## WHAT THE TASK ASKS
Your job is to give again, exactly and with no additions, the lines in the records below from the one with "Click the 详情 section heading at the bottom" through the one with "You are a computer-use", both included. Omit the pictures.

Collected data
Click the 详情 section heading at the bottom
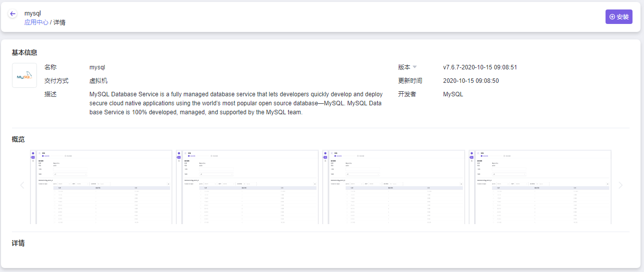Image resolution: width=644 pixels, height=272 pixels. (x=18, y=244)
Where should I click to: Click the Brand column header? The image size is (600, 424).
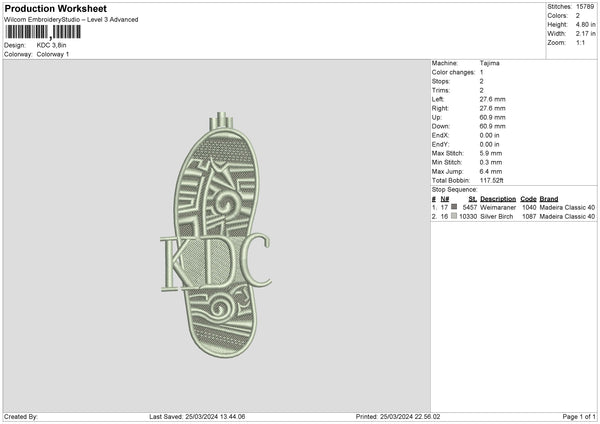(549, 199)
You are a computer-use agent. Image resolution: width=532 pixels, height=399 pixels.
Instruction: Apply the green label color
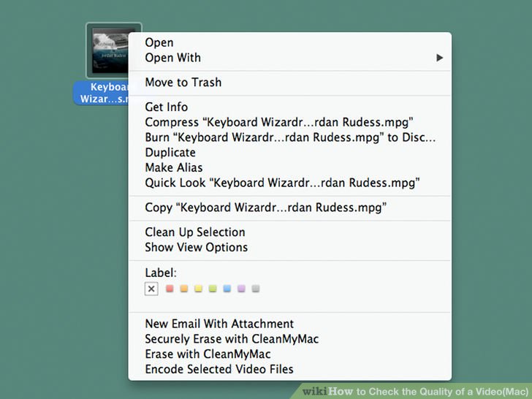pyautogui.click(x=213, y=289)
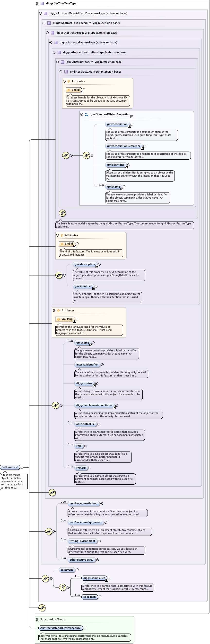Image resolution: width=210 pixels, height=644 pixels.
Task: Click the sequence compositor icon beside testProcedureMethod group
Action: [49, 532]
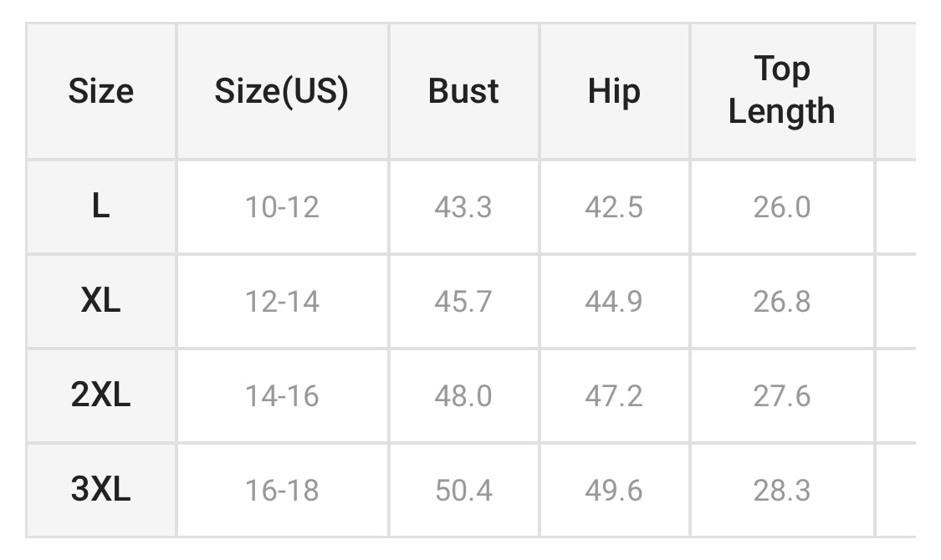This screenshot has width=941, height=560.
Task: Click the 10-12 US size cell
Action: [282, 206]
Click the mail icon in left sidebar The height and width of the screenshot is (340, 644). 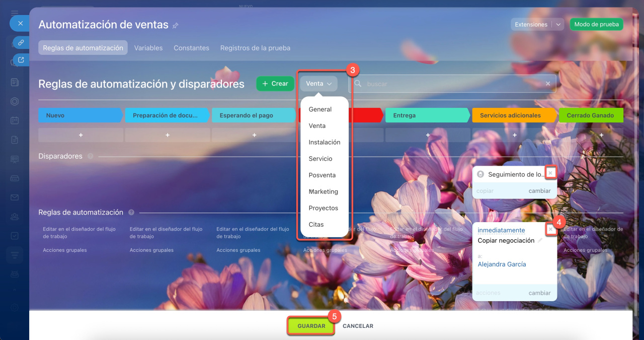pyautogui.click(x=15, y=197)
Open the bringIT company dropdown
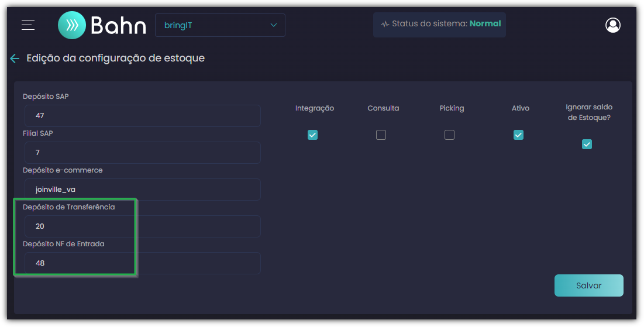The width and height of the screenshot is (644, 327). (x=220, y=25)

* * *

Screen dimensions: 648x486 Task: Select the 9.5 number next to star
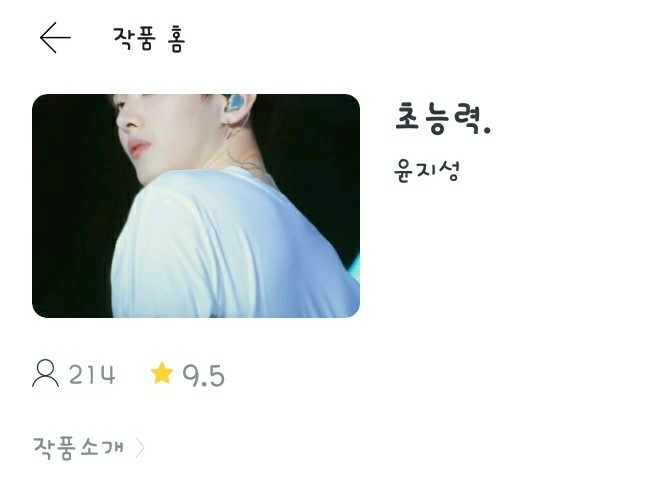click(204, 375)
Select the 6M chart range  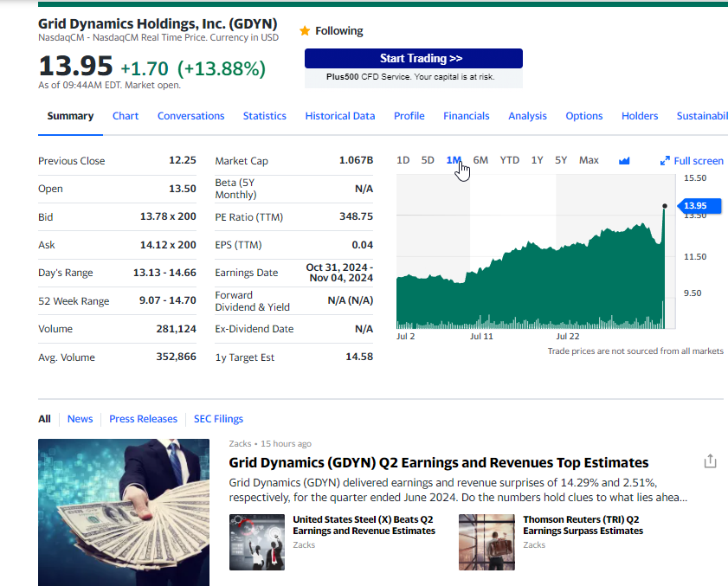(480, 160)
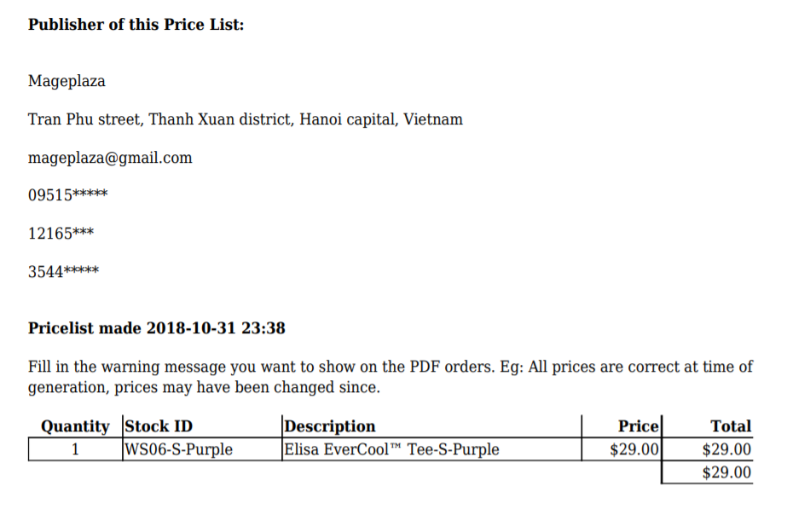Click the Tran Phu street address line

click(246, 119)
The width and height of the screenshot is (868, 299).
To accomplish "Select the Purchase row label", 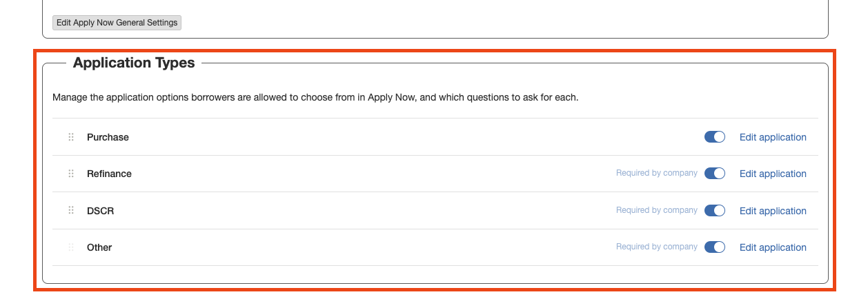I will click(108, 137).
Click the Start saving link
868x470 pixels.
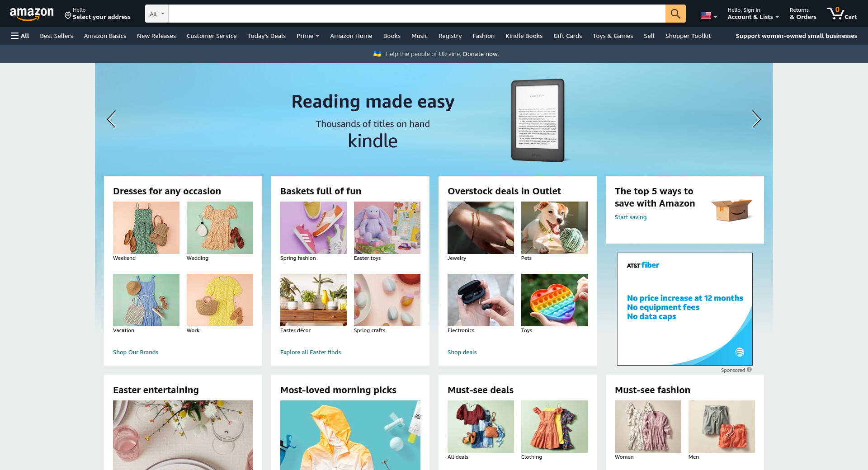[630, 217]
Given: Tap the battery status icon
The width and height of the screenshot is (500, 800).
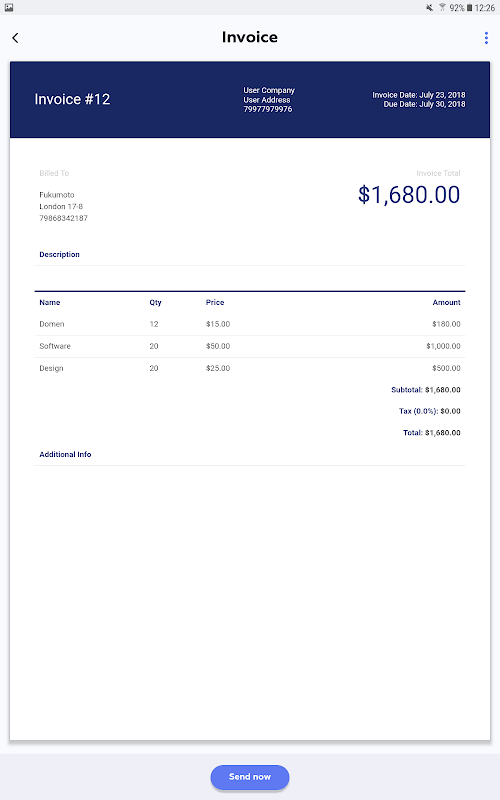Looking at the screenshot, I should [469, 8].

...

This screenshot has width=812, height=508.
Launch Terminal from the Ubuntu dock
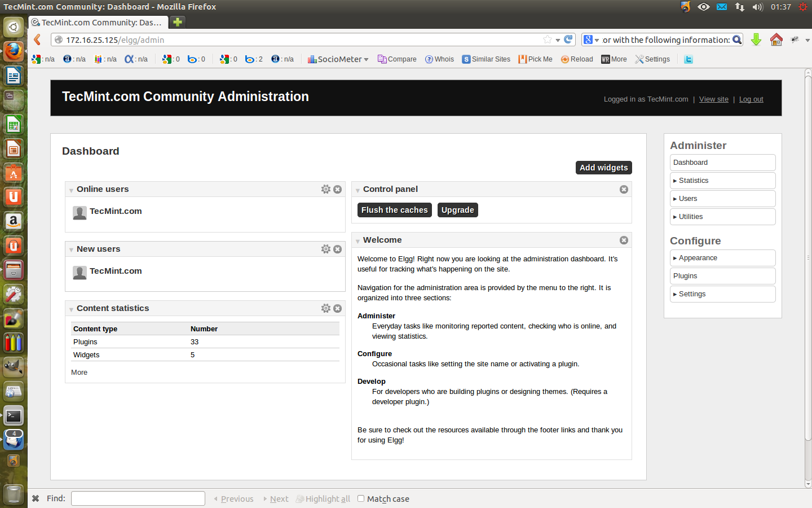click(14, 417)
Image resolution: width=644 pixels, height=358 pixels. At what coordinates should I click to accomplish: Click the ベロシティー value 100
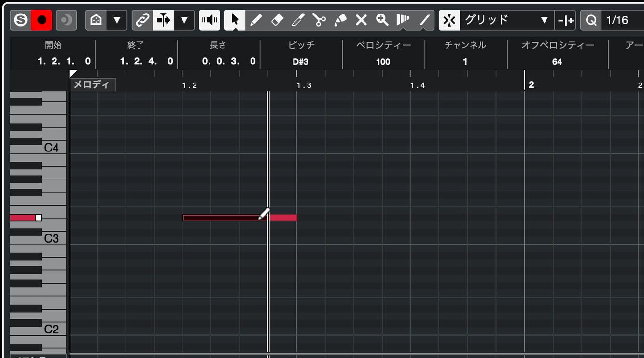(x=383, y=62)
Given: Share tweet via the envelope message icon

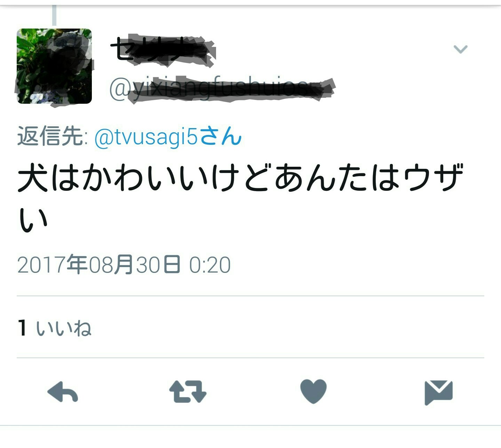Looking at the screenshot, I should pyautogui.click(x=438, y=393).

## OUTPUT
Click the 详情 section heading at the bottom
Image resolution: width=644 pixels, height=272 pixels. (x=18, y=244)
Where should I click to: Click the Brand column header? The image size is (600, 424).
(549, 199)
You are a computer-use agent. Image resolution: width=532 pixels, height=399 pixels.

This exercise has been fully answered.